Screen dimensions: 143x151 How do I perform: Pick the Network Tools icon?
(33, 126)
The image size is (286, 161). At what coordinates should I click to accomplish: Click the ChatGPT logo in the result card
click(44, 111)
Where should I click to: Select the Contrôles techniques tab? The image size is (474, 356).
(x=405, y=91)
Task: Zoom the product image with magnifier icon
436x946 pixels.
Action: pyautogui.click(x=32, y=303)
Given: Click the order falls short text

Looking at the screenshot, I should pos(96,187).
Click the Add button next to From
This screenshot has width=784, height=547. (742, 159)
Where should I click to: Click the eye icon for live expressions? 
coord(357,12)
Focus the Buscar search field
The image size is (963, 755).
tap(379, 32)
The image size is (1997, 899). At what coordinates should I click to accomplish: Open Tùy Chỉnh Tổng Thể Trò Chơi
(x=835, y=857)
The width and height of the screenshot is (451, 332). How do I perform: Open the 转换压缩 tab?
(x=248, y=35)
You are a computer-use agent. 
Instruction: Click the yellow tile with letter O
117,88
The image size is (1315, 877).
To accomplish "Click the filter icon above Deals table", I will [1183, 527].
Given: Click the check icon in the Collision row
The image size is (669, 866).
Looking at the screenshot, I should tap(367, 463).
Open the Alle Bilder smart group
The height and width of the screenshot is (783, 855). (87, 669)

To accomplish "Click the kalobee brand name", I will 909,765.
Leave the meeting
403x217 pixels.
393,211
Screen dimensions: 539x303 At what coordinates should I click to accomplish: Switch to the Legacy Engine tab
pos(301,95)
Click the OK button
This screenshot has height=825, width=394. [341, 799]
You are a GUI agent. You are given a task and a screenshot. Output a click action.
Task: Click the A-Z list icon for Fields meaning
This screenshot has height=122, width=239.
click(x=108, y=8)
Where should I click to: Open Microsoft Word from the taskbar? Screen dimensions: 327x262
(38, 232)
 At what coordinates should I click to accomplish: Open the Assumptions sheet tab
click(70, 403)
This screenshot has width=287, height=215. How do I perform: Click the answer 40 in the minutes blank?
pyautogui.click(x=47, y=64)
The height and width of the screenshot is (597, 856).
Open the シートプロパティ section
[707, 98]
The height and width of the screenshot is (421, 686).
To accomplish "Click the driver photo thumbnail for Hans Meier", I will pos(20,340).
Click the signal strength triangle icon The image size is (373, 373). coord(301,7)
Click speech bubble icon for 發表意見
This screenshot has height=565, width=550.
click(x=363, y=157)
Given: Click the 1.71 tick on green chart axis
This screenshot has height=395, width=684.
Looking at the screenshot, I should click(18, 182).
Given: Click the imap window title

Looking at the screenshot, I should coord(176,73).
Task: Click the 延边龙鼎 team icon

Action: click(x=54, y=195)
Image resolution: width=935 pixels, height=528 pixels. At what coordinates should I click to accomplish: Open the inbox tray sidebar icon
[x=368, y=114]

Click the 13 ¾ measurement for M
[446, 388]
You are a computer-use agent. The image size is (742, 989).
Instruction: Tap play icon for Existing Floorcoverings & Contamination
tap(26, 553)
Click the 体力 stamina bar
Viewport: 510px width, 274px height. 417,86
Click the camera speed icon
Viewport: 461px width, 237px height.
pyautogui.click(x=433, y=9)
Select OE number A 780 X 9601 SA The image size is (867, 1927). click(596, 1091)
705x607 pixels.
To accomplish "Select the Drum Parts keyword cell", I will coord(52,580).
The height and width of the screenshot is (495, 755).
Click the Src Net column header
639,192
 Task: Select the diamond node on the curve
------------------------
Your task:
From the material above, state how many lines hold the word "agent", giving nothing but the number.

Task result:
3